Making the stuff is pretty straightforward, but you do rather need an accurate scale, a kitchen mandoline (or a lot of skill at slicing evenly, repeatedly), and some real work time -- set aside a good two hours for the process.
And ventilation. You will probably want to run a fan or open a window while you work with this. I love the smell of ginger, raw or cooked, but as it boils, it can be a bit overwhelming (it's not quite as bad as trying to dehydrate ghost peppers, but use caution, nonetheless).
Beyond that, it's just water and equal parts peeled fresh ginger and granulated sugar.
5 cups water (about 1.2 liters)
Approximately 1 lb. (0.453 kg) fresh ginger, peeled
Approximately 1 lb. granulated sugar
Starting with a nice firm, sleek, non-wrinkly, large "hand" of ginger weighing a little over a pound. Peel it (if you're not sure how best to strip ginger nekkid, see this).
Pour 5 cups water into a medium saucepan. Using your kitchen mandoline, slice ginger across the grain into 1/8-inch (about 3 mm) "coins", and place directly into the water. Cover, and bring to a boil on medium-high heat. Continue to boil, stirring occasionally, until ginger becomes somewhat tender, about 35-45 minutes.
While it is boiling, coat a cooling rack with nonstick spray, then set it over a jelly roll pan (sided cookie sheet) lined with parchment.
When the ginger is softened, drain it in a colander, retaining the water.*
At this point, you will need to weigh your ginger. Measure out an equal weight of sugar, and put that and the cooked ginger into the saucepan, adding 1/4 cup (.06 liters) water.
Again on medium-high heat, bring the ginger to a boil, and allow it to continue, uncovered, until the moisture is mostly cooked away (about 20 minutes), stirring often.

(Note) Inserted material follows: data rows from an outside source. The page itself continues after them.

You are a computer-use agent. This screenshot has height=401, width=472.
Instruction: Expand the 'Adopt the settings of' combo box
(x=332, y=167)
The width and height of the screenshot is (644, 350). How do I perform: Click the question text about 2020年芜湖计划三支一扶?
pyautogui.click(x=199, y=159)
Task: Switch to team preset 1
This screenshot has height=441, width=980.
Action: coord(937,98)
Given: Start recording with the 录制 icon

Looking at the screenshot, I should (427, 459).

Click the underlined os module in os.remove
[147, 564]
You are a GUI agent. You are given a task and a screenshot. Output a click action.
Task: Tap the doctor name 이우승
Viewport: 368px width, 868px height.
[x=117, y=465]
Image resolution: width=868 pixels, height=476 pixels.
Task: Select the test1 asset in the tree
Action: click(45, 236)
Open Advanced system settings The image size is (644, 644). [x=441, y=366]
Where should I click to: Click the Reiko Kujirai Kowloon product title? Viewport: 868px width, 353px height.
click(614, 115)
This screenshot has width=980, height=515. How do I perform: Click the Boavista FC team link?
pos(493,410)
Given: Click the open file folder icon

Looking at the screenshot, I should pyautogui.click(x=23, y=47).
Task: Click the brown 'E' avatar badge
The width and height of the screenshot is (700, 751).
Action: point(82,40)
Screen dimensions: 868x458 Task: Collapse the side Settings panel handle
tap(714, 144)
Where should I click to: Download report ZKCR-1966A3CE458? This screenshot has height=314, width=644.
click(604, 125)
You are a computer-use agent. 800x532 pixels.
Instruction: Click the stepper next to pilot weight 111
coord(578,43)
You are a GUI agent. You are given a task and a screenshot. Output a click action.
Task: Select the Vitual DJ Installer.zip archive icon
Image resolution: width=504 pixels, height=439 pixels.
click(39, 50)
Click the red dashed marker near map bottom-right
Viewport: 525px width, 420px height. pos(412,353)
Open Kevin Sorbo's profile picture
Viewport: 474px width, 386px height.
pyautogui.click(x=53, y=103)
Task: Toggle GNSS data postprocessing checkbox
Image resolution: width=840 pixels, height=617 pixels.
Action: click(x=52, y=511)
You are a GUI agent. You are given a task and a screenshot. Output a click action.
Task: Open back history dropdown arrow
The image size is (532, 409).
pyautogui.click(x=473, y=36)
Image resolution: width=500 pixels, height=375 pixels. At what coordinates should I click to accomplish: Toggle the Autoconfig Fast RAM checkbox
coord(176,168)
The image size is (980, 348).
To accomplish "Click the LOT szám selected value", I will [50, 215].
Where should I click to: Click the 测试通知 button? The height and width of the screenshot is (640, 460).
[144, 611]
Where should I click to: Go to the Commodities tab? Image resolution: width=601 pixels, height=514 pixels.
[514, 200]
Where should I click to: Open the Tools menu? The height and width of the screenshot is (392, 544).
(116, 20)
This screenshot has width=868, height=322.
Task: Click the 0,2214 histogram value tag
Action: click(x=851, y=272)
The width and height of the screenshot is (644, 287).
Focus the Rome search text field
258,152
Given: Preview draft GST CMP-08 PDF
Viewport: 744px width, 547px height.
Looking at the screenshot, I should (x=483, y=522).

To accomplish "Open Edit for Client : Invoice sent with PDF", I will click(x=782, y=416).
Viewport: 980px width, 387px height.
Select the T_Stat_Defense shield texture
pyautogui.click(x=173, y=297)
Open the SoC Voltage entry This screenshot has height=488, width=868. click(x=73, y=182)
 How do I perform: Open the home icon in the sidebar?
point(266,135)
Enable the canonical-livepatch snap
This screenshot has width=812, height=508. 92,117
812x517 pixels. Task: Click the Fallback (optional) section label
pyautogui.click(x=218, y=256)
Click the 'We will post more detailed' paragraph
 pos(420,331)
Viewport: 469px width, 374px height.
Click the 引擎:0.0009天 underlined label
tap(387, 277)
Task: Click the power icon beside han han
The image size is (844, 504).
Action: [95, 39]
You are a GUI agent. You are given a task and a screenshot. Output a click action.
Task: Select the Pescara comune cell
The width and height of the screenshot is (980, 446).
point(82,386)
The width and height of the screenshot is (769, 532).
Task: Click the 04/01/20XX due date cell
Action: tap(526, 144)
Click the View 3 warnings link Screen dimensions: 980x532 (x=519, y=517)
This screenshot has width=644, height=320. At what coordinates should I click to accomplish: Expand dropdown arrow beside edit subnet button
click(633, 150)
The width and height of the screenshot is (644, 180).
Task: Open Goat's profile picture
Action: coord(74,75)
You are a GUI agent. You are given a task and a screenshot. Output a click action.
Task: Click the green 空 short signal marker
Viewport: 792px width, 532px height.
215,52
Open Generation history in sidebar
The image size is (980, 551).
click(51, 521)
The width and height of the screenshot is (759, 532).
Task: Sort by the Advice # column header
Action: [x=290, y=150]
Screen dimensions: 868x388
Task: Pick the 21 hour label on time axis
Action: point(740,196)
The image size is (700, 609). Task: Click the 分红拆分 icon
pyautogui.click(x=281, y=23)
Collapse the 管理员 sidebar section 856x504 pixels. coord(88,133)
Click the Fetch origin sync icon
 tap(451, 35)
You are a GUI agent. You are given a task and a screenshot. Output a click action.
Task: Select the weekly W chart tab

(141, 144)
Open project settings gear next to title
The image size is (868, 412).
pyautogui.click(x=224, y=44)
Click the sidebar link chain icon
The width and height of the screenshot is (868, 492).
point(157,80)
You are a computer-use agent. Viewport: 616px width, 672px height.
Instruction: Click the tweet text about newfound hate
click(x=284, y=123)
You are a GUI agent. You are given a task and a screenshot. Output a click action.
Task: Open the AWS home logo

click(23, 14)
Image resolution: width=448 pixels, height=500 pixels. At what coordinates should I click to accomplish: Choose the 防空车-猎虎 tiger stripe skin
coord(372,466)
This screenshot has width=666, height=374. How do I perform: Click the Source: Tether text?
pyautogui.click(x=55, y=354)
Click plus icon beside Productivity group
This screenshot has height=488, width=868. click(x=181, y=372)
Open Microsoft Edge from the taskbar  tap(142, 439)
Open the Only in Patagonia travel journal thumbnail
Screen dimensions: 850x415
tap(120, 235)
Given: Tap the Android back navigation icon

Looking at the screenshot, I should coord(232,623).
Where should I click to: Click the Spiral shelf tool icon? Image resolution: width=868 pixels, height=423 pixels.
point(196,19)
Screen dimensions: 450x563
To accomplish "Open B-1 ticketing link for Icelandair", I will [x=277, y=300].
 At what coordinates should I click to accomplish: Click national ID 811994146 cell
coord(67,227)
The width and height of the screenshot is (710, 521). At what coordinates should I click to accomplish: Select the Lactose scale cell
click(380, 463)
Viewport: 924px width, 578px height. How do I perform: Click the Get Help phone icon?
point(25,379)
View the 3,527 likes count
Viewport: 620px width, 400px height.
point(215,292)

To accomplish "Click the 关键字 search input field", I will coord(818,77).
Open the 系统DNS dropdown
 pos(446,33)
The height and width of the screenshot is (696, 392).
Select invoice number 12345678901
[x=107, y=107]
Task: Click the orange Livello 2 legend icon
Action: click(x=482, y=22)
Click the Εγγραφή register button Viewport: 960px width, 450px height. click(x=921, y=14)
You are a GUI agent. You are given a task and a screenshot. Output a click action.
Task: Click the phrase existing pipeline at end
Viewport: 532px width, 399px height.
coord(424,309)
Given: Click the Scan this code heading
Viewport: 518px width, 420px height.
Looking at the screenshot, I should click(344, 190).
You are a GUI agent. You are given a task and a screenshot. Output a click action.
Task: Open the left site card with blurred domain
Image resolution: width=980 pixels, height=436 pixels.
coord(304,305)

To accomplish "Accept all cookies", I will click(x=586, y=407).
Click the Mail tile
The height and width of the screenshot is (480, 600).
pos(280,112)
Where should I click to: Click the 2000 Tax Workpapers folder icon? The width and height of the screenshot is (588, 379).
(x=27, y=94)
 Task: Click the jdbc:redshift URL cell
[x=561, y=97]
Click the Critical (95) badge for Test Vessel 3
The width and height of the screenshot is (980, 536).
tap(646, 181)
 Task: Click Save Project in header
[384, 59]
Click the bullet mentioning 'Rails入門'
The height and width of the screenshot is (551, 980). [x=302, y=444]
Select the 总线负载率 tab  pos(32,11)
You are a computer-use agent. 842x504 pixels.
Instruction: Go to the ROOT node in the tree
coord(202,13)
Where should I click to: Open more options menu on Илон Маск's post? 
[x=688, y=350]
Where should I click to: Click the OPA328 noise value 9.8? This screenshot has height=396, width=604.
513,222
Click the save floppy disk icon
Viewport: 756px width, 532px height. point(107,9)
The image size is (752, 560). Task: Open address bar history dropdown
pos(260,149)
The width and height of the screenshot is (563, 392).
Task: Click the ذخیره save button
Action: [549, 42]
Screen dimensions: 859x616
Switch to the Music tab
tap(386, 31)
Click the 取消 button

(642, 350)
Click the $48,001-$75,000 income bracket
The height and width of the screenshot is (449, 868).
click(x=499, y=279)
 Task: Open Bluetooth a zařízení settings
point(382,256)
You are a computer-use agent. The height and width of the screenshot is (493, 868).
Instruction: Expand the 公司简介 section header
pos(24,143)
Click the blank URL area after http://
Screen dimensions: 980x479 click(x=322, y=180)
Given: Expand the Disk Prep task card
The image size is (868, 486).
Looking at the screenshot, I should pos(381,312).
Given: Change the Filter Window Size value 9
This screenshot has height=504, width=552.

During the final stages, you will want to keep a close eye on it, as it goes very quickly from this
When it reaches the dry, crumbly state, immediately remove it from heat and spread it out on the cooling rack which rests above parchment. Allow it to cool, store in a sealed container in your refrigerator for up to six months.
And, do you see all that crumbly sugar all over it, and falling down between the bars of the rack? Save it in another airtight container… you'll want to use it on top of cookies or pies, or to drop into a cup of tea.
Or to nosh on when nobody is looking.
It's gingery, after all.
*The remaining water can be frozen in an ice cube tray and the cubes added later to tea – or other beverages – for a little zip.